Нарастающее грозное «ура-а!» сотрясло тысячелетние стены ущелья. Каблуки куринцев загрохотали по обгорелым стволам дубов и чинар, молнии штыков отразились в расширенных от ужаса глазах защитников…
Пользуясь сим замешательством, полковник Бенкендорф двинул вперед две роты. После кровавой рукопашной схватки неприятель был выбит из задних канав и окопов и, поражаемый картечью, отступил к прочим своим скопищам, двигавшимся по южной вершине ущелья. Это были тавлинцы41, ведомые на бой известным в горах своим бесстрашием Оздемиром.42
…В целом для отряда, брошенного на завалы, это была по сути лишь прелюдия трудностей сего дня, но для нашего батальона – окончание его участия в деле. Обескровленные и дьявольски уставшие, мы на остаток дня сделались только зрителями. «Человек предполагает, а Господь располагает» – старая истина. Увы, так часто бывает: реальность, в противу первоначальным замыслам, диктует свои железные поправки. Так произошло и в этот раз: едва мы заняли участок, с коего начинался разбег штурмовых колонн, как атака возобновилась.
…И все же, как ни бросай карты, а это была наша первая ласточка удачи в Даргинском сражении. Враг дрогнул и отступил. Мы были счастливы, чрезмерно возбуждены и посему не могли тогда осознать всю горечь потерь нашего 1-го батальона Куринского егерского полка».
36
Ольшевский М. Я. Записки. 1844 и другие годы.
37
Речь идет о так называемом ермоловском – первом периоде (1816–1830 гг.) Кавказской войны. «Под Ханкале разумелось ущелье, находящееся между двумя высокими, поросшими строевым лесом горами. Левая из этих гор (по направлению из Грозной) составляла отвесный берег над Аргуном между аулами Бердыкель и Большой Чечень; правая же своими западными отлогостями доходила до реки Гойты, впадающей в Сунжу между Грозной и Алдами.
Через это ущелье пролегала дорога в глубь Чечни, известная нам еще с 1806 года, когда командующий войсками Кавказской линии, С. А. Булгаков, встретился с главною массою чеченского населения и после значительной потери принужден был возвратиться обратно. В этом же месте в 1818 году генерал Ермолов имел кровавый бой с огромным сборищем чеченцев, кои перекопали дно ущелья рвом и засели за укрепленным высоким валом. Но Алексей Петрович, овладев этим окопом и расположившись со своей ставкой на кургане, называемом и по настоящее время Ермоловским, не двинулся до тех пор вперед, пока не вырубил дремучий лес, сделав тем самым свободный проход в Чечню на будущее время» // Ольшевский М. Я. Записки. 1844 и другие годы.
38
«В Имамате на груди отличившихся горцев можно было часто увидеть учрежденные Шамилем ордена и другие знаки отличия. Первые наградные знаки появились в Чечне. В одном из донесений генерала П. Х. Граббе говорилось: «Давно уже до меня доходили слухи, что Шамиль для поощрения наибов и прочих подчиненных, отличившихся в скопищах своих, раздает им знаки отличия вроде наших орденов и старается вводить некоторую правильность между своими полчищами. Высшей наградой среди мюридов считается военный знак отличия».

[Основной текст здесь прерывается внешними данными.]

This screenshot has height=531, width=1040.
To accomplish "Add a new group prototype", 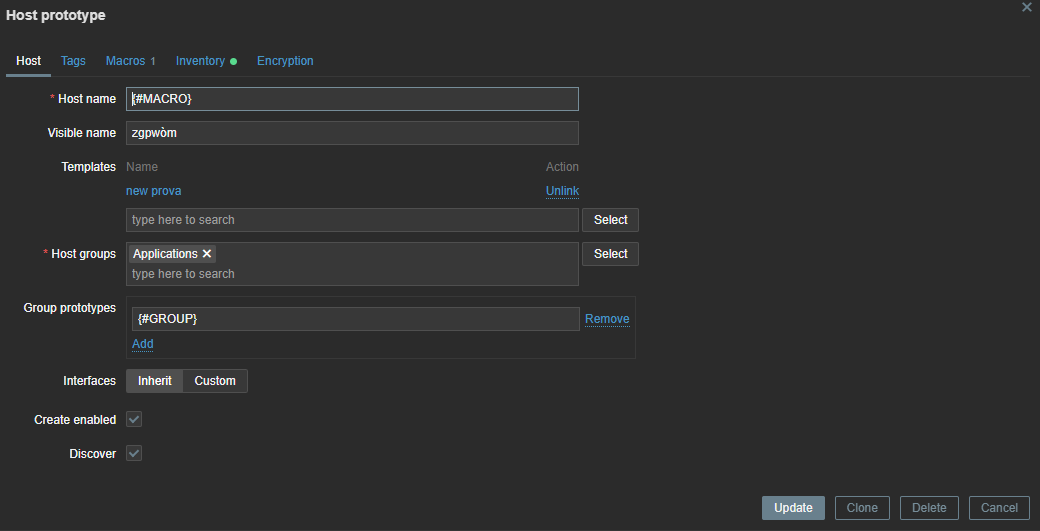I will [x=143, y=344].
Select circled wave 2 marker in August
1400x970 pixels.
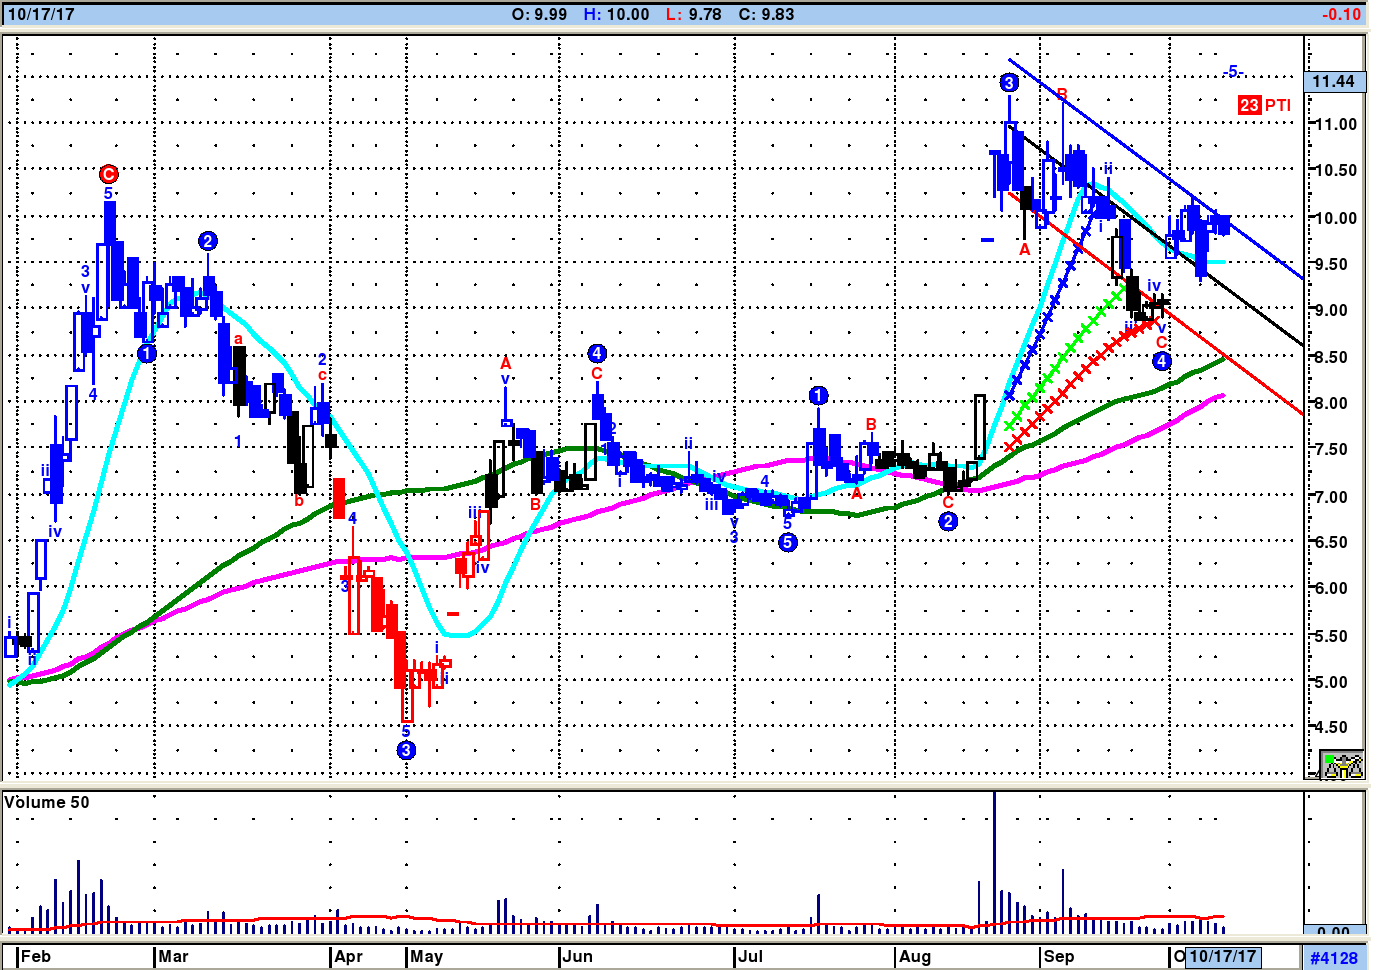948,521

Ордена и медали изготовлялись дагестанскими ювелирами из серебра с позолотой, чернью, зернистой сканью. Полузвезды для генералов, треугольные медали для трехсотенных командиров, круглые для сотенных, особые награды, эполеты, сабли с темляками (кистями на рукоятке) за храбрость и др. знаки украшались надписями на арабском языке. Надписи эти тоже были весьма разнообразны, порой они содержали и имена награжденных. «Это – герой, искусный в войне и нападающий в битве как лев», – можно было прочитать на медали храбреца.
Наиб Ахвердилав имел серебряный орден с надписью «Нет человека храбрее его. Нет сабли острее, чем его сабля», а также темляк за свою неустрашимость. Подобную награду имели и чеченский наиб Джават-Хан, и многие другие прославленные горцы.

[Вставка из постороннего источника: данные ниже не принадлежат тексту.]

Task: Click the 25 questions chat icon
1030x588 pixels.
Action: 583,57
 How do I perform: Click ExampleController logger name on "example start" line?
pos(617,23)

Имам Шамиль, имевший титул «Повелитель правоверных», тем не менее сам орденов не носил» // Казиев Ш. М., Карпеев И. В. Повседневная жизнь горцев Северного Кавказа в XIX веке.
39
Бигуди из бумаги или ткани.
40
Свидание, встреча (фр.).
41
В русской армии того времени – общее название горцев.
42
Оздемир – один из военачальников Шамиля; предводитель горцев.